Metadata-Version: 2.1
Name: samplics
Version: 0.0.2
Summary: Select, weight and analyze complex sample data
Home-page: https://samplics.org/
License: MIT
Keywords: sampling,sample,weighting,estimation,survey
Author: Mamadou S Diallo
Author-email: msdiallo@quantifyafrica.org
Requires-Python: >=3.6,<4.0
Classifier: Development Status :: 3 - Alpha
Classifier: License :: OSI Approved :: MIT License
Classifier: Operating System :: OS Independent
Classifier: Programming Language :: Python :: 3
Classifier: Programming Language :: Python :: 3.6
Classifier: Programming Language :: Python :: 3.7
Classifier: Programming Language :: Python :: 3.8
Classifier: Programming Language :: Python :: Implementation :: CPython
Classifier: Topic :: Scientific/Engineering
Requires-Dist: numpy (>=1.15,<2.0)
Requires-Dist: pandas (>=0.25,<0.26)
Requires-Dist: scipy (>=1.4,<2.0)
Requires-Dist: statsmodels (>=0.10,<0.11)
Project-URL: Documentation, https://samplics.org/docs
Project-URL: Repository, https://github.com/survey-methods/samplics
Description-Content-Type: text/x-rst

==========
*SAMPLICS*
==========

*samplics*, for sample analytics, is a python package for selecting, weighting
and analyzing sample obtained from complex sampling design.

Sample Analytics
----------------
In large scale surveys, often complex random mechanisms are used to select
samples.

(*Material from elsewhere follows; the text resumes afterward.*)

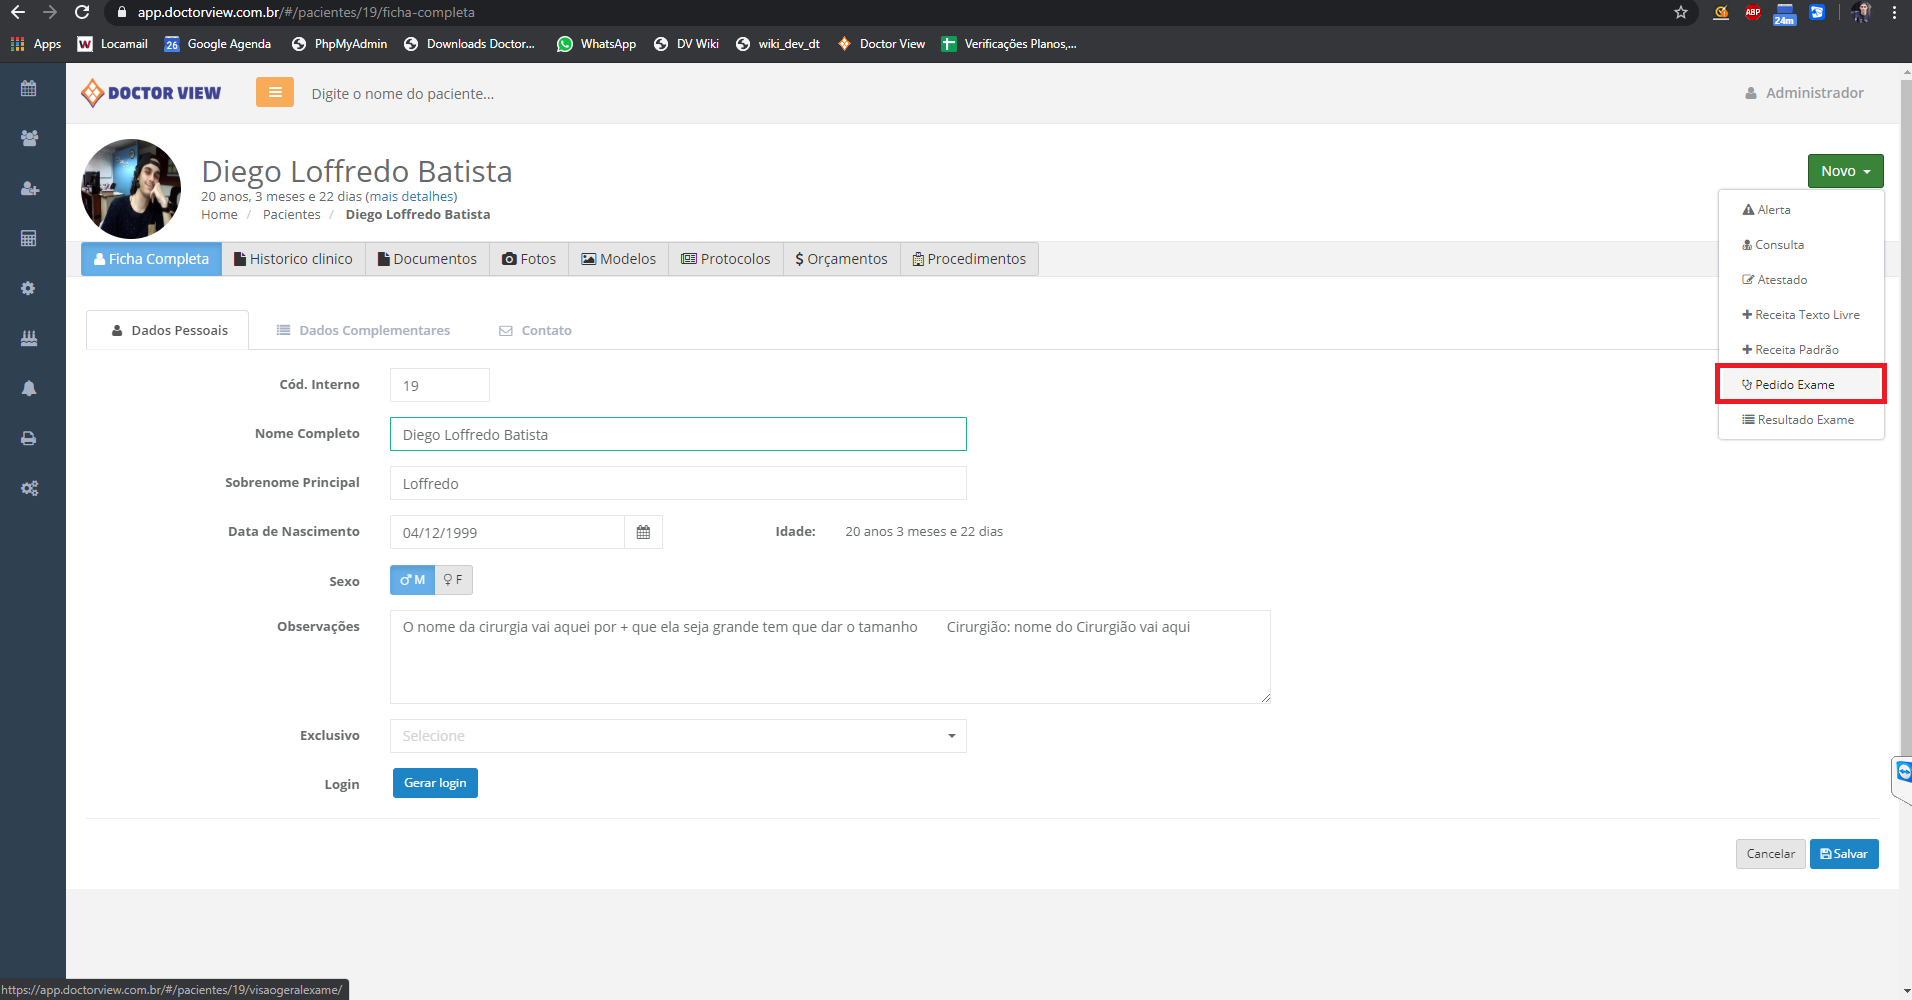Open the date picker calendar icon
1912x1000 pixels.
click(643, 533)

Estimations obtained from such samples must reflect the random
mechanism to ensure accurate calculations. *samplics* implements a set of
sampling techniques for complex survey designs.

Selection
================
Since the full population cannot be observed, a sample of units is selected
to estimate parameters of interest from the population. The assumption is
that the sample **representative** of the population for the characteristics
of interest.

* Simple random sampling (SRS)
* Systematic selection (SYS)
* Probability proportional to size (PPS)
    * Systematic
    * Brewer's method
    * Hanurav-Vijayan method
    * Murphy's method
    * Sampford's method
* Unequal sample selection

Weighting
=========
Sample weighting is the main mechanism used in surveys to fromalize the
representivity of the sample. The base or design weights are usually
adjusted to compensate for distorsions due nonresponse and other shorcomings
of the sample.

* Weight adjustment due to nonresponse
* Weight poststratification, calibration and normalization
* Weight replication i.e. Boostrap, BRR, and Jackknife

Estimation
==========
The estimation of the parameters of interest must reflect the sampling
mechanism and the weight adjustments.

 * Taylor linearization procedures
 * Replicate-based estimation i.e. Boostrap, BRR, and Jackknife

Parameters of interest
* Linear parameters e.g. total, mean, proportion
* Non-linear (complex) parameters e.g. ratio, regression coefficient

Installation
------------
``pip install samplics``

if both Python 2.x and python 3.x is installed in your environment,
you may have to use: ``pip3 install samplics``

Dependencies
------------
Python versions 3.6.x or newer and the following packages:

* `numpy <https://numpy.org/>`_
* `pandas <https://pandas.pydata.org/>`_
* `scpy <https://www.scipy.org/>`_
* `statsmodels <https://www.statsmodels.org/stable/index.h.tml>`_

Usage
------

To select a sample of primary sampling units using PPS method,
we can use a code similar to:

.. code:: python

    import samplics
    from samplics.sampling import Sample

    psu_frame = pd.read_csv("psu_frame.csv")
    psu_sample_size = {"East":3, "West": 2, "North": 2, "South": 3}
    pps_design = Sample(method="pps-sys", stratification=True, with_replacement=False)
    frame["psu_prob"] = pps_design.inclusion_probs(
        psu_frame["cluster"],
        psu_sample_size,
        psu_frame["region"],
        psu_frame["number_households_census"]
        )

To adjust the design sample weight for nonresponse,
we can use a code similar to:

.. code:: python

    import samplics
    from samplics.weighting import SampleWeight

    status_mapping = {
        "in": "ineligible", "rr": "respondent", "nr": "non-respondent", "uk":"unknown"
        }

    full_sample["nr_weight"] = SampleWeight().adjust(
        sample_weight=full_sample["design_weight"],
        adjustment_class=full_sample["region"],
        response_status=full_sample["response_status"],
        response_dict=status_mapping
        )


Contributing
------------
TBD

License
-------
`MIT <https://github.com/survey-methods/samplics/blob/master/license.txt>`_

Project status
--------------
This is an alpha version. At this stage, this project is not recommended to be
used for production or any project that the user depend on.